My previous tasting notes were for a sample; these are for a new 100gm. Interestingly, when I opened the packet for the first time, I got a distinct whiff of oranges and leaf tobacco. I made this brew with a heaped teaspoon steeped for two and a half minutes with boiling water.
It made a medium-intensity, clear, orange-brown brew.
In the nose there is straw and a herby note that I think comes nearest dried thyme – it’s in the general thyme-rosemary-sage area – and a touch of pizza base. The aroma is comparatively strong with this one, so that you can’t drink the tea without being conscious of it.
In the mouth it’s quite complex. Sipping it, I get butter and – quite strongly – the thyme note, plus digestive biscuits and good basic tea. Taking a good mouthful, I can also detect the straw note, the thyme is reined back a bit and there’s just the tiniest hint of orange juice in there. I can’t make up my mind whether there’s also a hint of orange peel in there or whether that’s just the interface of the thyme and orange juice notes.
This is very enjoyable. With most things, it’s ‘damning with faint praise’ to call something ‘interesting’; but, in the case of tea, I think it can be regarded as a high compliment and this one is definitely interesting. It has big, ‘here I am’, flavour and aroma notes that really grab you and make you give it your full attention. It’s a pleasure to just sit and savour it.
I made a second infusion, two and a half minutes, again.
I don’t think it looked any weaker.
In the nose I got cut grass and pizza base and a definite note of digestive biscuits, but no straw that I could detect.
Sipping it, I get cut grass, digestive biscuits, butter or toffee, perhaps the tiniest hint of orange juice. It could do with a little more of the basic tea note – that’s quite subdued – it’s still a good tea, though. Surprisingly enough, taking a good mouthful gives me much less flavour – it’s quite bland, but with a rather firm and metallic note. It’s much nicer sipped.
A third infusion was showing signs of being weaker, but still quite drinkable.

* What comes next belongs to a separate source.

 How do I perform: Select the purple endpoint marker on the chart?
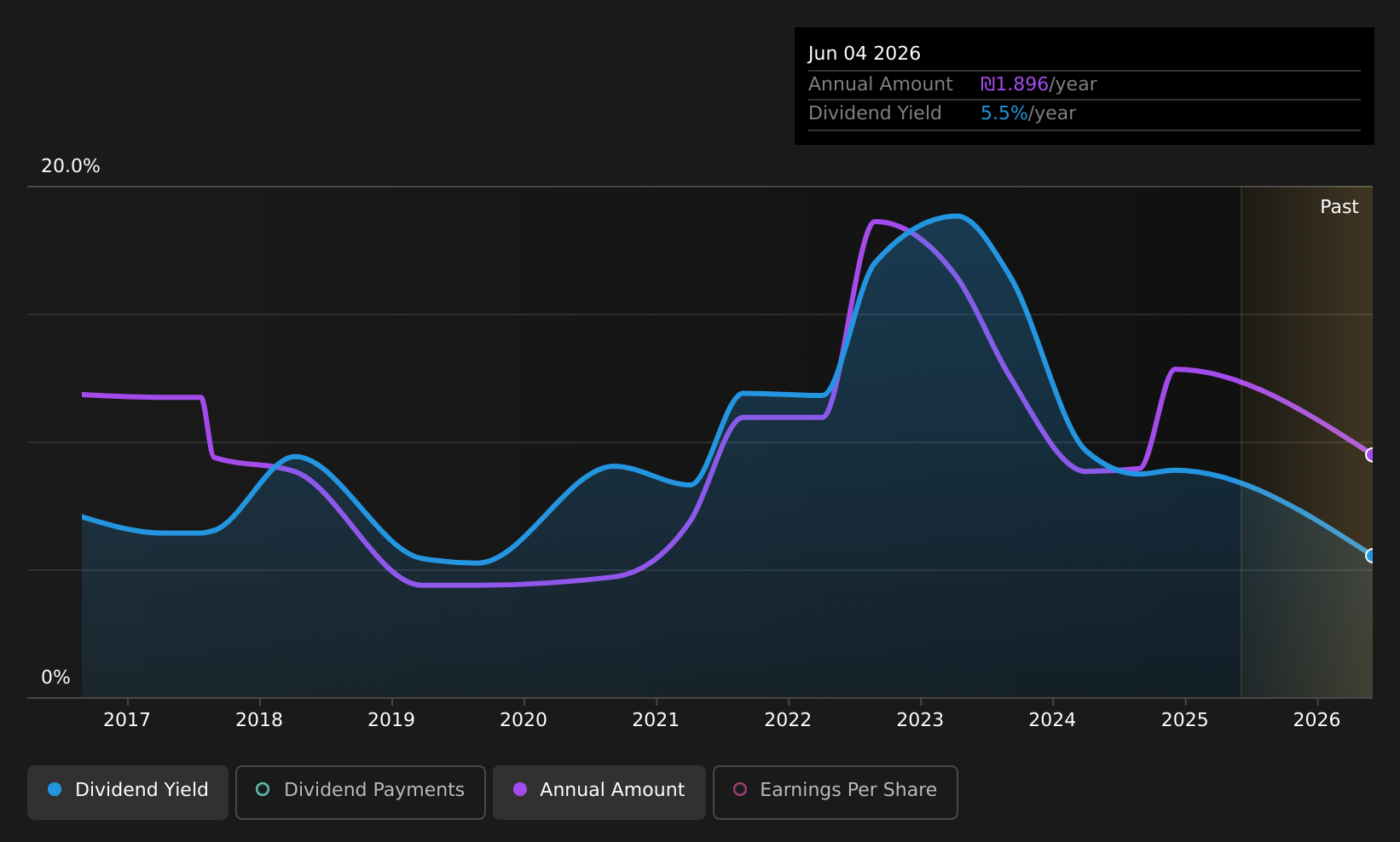tap(1371, 455)
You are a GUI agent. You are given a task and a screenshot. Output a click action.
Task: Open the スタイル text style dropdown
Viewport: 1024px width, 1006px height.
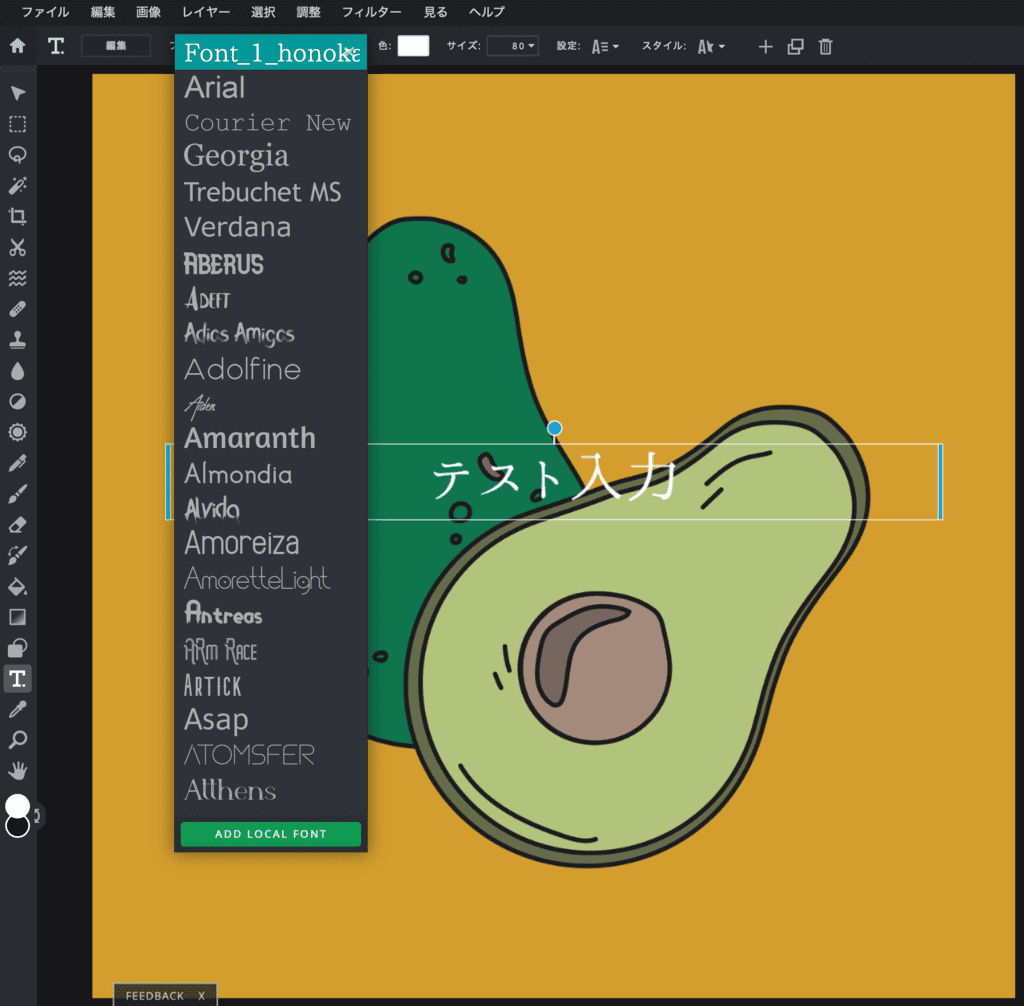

I had another free sample of this (NBT were very generous last year – many thanks to them), so I thought I’d do another note and try to properly get to grips with it. As with the last one, I made this brew with a heaped teaspoon, boiling water and three minutes’ steeping. Didn’t work though – it’s just as elusive and challenging as last time.
In the nose I – at different sniffs – got all the same stuff as last time – good basic tea, grass, pizza dough, butter, boiled cabbage. I even, at least once, got a definite hint of Christmas pudding! But they’re always the olfactory equivalent of fleeting glimpses – at one point I was leaning over the cup and got a strong whiff of good, old-fashioned basic tea; picked up the cup and held it to my nose and got something quite different. It’s a very, very elusive aroma to try to describe.
The flavour is the same. On the first couple of sips I had a touch of buttery, sweet biscuits and that seems to be the one constant note; but, other than that, again there are the fleeting little hints coming and going – just the tiniest hints, but – dried fruit, green vegetation or grass, a spicy hint, even a touch reminscent of the smell of hand-rolling tobacco.
I made a second infusion the same way and, just like the last tasting note, I couldn’t detect any difference to the first one.
On the one hand, as someone wanting to write a tasting note, it’s rather frustrating not being able to pin down a handful of definite and constant flavour-notes. On the other hand, turning my brain off, as it were, and just sitting back and drinking it, it’s a rather enjoyable tea.